## About this exercise
Among the lines of the records, find all that carry the word "with" and copy them.

Segment Open

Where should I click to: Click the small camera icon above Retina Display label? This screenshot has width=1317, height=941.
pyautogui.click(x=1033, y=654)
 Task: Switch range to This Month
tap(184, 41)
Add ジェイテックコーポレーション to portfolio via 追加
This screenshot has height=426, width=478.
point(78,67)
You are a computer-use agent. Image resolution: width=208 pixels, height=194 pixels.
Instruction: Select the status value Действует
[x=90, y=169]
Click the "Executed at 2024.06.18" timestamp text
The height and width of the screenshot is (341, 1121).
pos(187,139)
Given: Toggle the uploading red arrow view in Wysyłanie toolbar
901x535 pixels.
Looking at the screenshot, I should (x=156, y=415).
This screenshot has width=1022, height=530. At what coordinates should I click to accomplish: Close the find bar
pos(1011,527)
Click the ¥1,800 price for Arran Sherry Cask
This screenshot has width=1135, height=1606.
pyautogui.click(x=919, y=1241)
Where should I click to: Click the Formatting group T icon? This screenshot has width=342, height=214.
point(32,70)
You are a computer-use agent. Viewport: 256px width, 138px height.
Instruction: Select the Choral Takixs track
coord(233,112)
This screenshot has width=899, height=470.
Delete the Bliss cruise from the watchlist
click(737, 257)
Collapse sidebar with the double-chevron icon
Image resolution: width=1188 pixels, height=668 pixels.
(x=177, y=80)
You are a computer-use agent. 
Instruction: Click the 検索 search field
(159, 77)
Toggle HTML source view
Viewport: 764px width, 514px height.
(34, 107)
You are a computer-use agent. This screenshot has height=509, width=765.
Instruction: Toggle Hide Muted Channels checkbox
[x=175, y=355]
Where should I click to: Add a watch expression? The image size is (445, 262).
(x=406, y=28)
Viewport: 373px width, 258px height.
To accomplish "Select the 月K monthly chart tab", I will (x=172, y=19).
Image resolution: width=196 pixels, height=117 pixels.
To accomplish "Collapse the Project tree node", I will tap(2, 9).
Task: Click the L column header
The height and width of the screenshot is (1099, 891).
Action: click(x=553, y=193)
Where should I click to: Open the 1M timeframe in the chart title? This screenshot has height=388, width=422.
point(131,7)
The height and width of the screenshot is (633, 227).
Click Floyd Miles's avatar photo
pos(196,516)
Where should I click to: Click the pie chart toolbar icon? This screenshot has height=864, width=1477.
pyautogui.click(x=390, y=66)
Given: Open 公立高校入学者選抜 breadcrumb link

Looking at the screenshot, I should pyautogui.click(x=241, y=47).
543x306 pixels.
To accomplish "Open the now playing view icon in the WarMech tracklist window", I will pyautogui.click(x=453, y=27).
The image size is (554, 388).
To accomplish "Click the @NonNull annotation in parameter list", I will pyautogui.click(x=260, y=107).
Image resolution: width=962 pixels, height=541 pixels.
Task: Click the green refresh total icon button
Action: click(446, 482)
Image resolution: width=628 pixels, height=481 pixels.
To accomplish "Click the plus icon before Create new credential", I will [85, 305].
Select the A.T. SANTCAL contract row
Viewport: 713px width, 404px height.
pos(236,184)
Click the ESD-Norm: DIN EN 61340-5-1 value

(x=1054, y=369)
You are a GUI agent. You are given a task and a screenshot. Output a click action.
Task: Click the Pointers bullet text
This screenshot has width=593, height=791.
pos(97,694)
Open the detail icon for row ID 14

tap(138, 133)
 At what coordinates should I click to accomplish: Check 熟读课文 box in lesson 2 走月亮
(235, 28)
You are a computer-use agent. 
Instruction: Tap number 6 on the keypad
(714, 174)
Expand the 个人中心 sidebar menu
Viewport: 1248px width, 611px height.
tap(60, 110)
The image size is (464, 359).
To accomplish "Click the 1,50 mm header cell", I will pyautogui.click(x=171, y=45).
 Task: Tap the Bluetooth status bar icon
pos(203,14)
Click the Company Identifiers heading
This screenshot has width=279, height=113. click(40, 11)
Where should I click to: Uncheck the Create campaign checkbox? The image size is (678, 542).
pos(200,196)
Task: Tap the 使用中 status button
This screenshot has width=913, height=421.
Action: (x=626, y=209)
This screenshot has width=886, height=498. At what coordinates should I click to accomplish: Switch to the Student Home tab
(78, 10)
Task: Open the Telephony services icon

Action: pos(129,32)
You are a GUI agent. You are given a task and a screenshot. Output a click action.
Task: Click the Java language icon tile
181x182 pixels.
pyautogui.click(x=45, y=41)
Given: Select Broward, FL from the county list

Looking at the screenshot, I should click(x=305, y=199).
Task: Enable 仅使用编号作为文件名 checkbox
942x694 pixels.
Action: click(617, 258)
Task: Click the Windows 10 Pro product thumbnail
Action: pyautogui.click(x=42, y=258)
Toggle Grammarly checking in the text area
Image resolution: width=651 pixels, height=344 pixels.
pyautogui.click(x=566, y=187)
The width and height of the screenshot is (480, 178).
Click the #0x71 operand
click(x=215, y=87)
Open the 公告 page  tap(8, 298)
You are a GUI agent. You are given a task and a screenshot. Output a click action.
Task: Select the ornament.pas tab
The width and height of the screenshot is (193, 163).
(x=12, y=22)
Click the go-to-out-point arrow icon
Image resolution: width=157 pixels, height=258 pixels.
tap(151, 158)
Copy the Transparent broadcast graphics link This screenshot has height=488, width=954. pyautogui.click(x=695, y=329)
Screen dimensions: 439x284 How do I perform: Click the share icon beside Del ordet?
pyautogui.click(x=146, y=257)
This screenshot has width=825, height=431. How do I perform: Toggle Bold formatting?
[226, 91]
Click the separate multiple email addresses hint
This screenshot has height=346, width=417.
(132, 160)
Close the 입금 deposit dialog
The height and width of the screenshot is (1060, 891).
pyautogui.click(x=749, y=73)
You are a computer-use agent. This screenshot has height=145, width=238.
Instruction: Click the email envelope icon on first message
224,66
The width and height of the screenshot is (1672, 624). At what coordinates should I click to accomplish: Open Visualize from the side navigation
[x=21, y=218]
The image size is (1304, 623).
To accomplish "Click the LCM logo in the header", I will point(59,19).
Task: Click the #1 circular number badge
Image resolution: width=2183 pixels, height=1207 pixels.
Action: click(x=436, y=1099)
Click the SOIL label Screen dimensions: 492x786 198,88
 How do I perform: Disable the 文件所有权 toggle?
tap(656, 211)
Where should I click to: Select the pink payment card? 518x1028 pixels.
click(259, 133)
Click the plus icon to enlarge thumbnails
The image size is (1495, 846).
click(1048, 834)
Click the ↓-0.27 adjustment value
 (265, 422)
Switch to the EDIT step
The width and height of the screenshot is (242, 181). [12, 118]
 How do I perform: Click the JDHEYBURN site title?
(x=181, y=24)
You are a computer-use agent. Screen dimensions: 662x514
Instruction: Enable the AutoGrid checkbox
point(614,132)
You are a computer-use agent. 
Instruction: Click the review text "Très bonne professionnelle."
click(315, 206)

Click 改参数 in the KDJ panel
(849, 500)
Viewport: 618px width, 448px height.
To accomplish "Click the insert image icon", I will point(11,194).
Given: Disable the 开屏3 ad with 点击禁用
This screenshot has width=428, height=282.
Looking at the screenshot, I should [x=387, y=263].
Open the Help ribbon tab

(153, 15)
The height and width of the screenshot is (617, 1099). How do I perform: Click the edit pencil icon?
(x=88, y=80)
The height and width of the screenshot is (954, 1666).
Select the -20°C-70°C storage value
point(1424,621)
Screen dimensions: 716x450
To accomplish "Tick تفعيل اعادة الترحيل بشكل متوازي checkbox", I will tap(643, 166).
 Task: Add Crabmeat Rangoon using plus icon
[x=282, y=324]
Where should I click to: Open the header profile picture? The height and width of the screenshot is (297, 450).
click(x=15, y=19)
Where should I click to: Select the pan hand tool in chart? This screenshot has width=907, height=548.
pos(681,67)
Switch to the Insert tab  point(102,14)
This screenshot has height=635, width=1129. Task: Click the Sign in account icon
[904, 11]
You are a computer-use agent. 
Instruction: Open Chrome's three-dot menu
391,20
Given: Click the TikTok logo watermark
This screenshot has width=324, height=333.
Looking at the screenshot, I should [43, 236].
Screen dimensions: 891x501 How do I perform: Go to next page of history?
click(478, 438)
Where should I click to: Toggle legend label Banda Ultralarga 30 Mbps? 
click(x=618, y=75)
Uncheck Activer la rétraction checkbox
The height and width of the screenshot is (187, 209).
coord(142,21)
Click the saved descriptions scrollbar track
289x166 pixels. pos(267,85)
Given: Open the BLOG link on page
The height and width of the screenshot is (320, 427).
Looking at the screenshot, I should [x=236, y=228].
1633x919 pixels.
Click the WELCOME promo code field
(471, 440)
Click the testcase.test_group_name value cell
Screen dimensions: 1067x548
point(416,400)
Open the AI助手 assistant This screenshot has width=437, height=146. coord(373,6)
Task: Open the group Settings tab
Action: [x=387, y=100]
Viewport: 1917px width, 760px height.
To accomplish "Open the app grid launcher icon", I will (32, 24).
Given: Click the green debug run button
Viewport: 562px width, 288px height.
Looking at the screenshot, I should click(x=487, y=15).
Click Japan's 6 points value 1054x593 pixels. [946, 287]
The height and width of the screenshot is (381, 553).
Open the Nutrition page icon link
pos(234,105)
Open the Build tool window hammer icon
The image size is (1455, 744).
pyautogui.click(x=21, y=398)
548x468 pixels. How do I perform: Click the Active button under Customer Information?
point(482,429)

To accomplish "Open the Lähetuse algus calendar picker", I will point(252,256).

Segment Closed

## Answer for the task
Collapse sidebar with the double-chevron icon
Given: Disable the 开屏3 ad with 点击禁用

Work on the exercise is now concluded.